Oracle makes 'final' bid for PeopleSoft

By Matt Hines, Special to ZDNet
05 February 2004 09:35 AM
Tags: peoplesoft, hines, matt, final, oracle, bid
Oracle said Wednesday that it has increased its cash offer for enterprise software maker PeopleSoft to US$26 per share, presenting its rival's shareholders with a US$9.4 billion hostile takeover bid.

The announcement marks the second time Oracle has raised its offer for PeopleSoft, which specialises in enterprise resource planning and customer relationship management applications, since it first made a bid for the company last June. Oracle's original offer was US$16 per share, which the company increased to US$19.50 only two weeks later. Wednesday's bid represents a nearly 19 percent premium over PeopleSoft's closing stock price of US$21.89 Tuesday.

Oracle said the current offer would be the database software giant's last bid for PeopleSoft. In a statement, Oracle Chairman Jeff Henley encouraged PeopleSoft shareholders to consider the offer seriously.

"This is our final price," Henley said in the statement.

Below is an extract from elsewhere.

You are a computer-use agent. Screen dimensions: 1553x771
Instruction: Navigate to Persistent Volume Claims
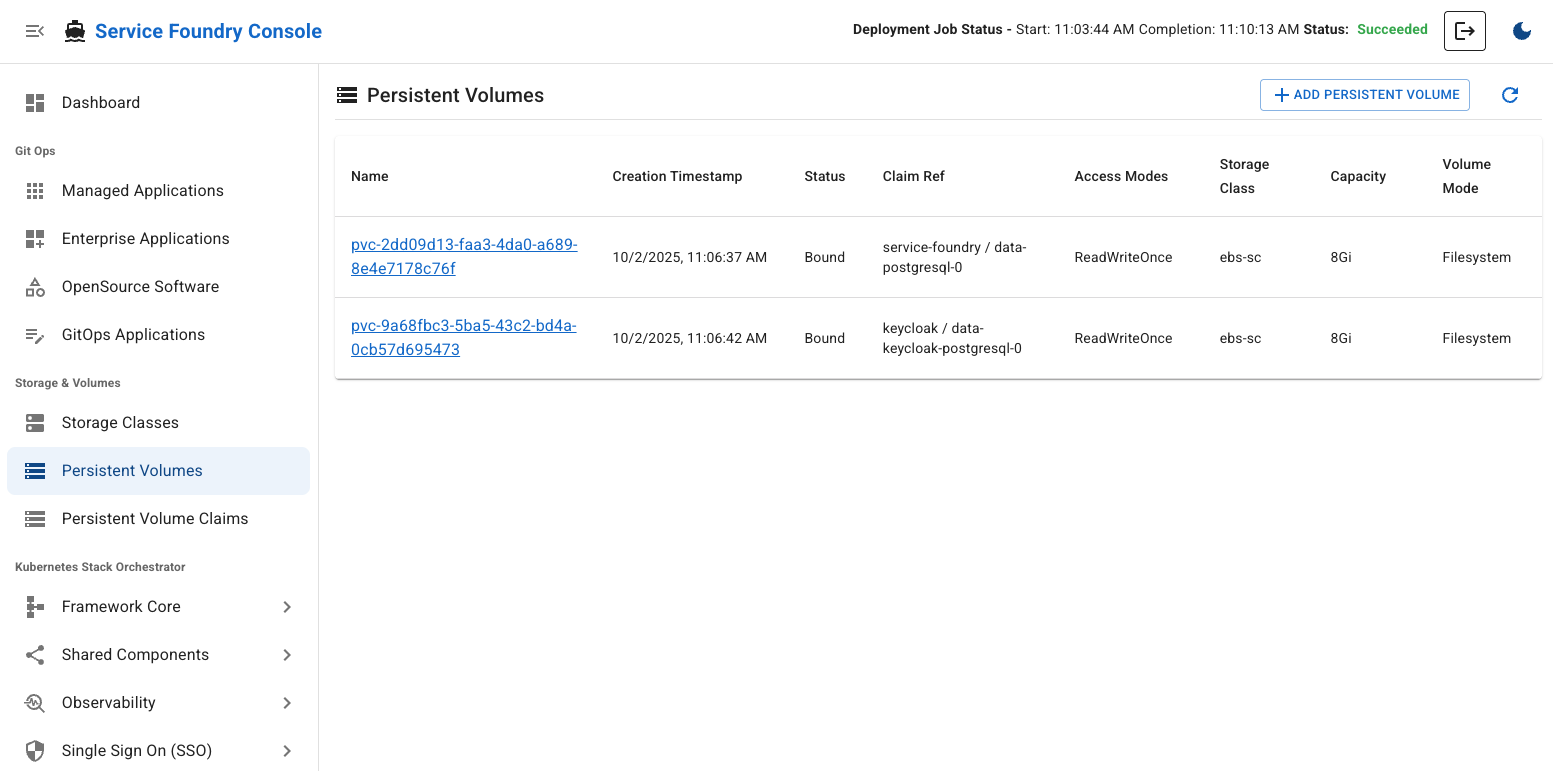[x=155, y=518]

"Given PeopleSoft's current prospects, including its recent downward revisions-to-earnings guidance for the first quarter, we believe our offer presents compelling value to PeopleSoft's stockholders," he said. "Oracle remains fully committed to completing this deal on terms that will benefit the stockholders of both companies."

PeopleSoft responded only by saying it would take Oracle's higher offer under consideration.

"Peoplesoft's board of directors, consistent with its fiduciary duties, will meet to review Oracle's revised US$26-per-share tender offer and make its recommendations to PeopleSoft's stockholders in due course," said Steve Swasey, a company spokesman.

Oracle is still awaiting antitrust approval for the buyout proposal from the U.S. Department of Justice, which is expected to rule on the matter before March 12. As part of its new bid, the company also extended its time frame for PeopleSoft shareholders to tender shares of the software maker's stock until the same date. Oracle's previous offer was set to expire February 13.

Oracle Chief Executive Larry Ellison, who has at times been criticised for pursuing the PeopleSoft takeover to the detriment of the enterprise applications market, continued to stump in favour of the merger to shareholders of both companies.

"We believe this acquisition is procompetitive, will benefit the customers of both companies and will make Oracle an even more profitable company," Ellison said in a statement. "We stand by our pledge to support the PeopleSoft customer base and provide enhanced support for PeopleSoft products."

Last week, PeopleSoft announced that it would hold its annual shareholder meeting and director election March 25. Executives at both companies have been gearing up for a boardroom management battle, as Oracle has already nominated replacements for four PeopleSoft board members who are up for re-election. Oracle has also proposed an expansion of the PeopleSoft board to nine directors and recommended a fifth nominee for the additional position.

PeopleSoft's board has rejected Oracle's tender offer twice before and retains the power to overturn so-called poison pill measures that are currently blocking the bid. Among the board members up for re-election is Craig Conway, PeopleSoft's current chief executive, who has publicly sparred with Ellison over the strategy behind the takeover.

Oracle faces several other obstacles in its effort to close the deal, including an antitrust review from the European Commission and PeopleSoft's money-back customer guarantee program that could make Oracle liable for more than US$1.5 billion in payments, if the acquisition were to take place.

While industry watchers seemed surprised by the offer and said they would need more time to mull the implications of Oracle's latest maneuver, most echoed sentiments that the bid increase serves as proof that the takeover clash remains far from over. Some experts had previously viewed the deal as dead in the water.

"(Oracle) continues to reaffirm the seriousness of its bid, and this shows that they don't plan to walk away from it," said Scott Nelson, an analyst at Gartner.

Dawn Kawamoto contributed to this report.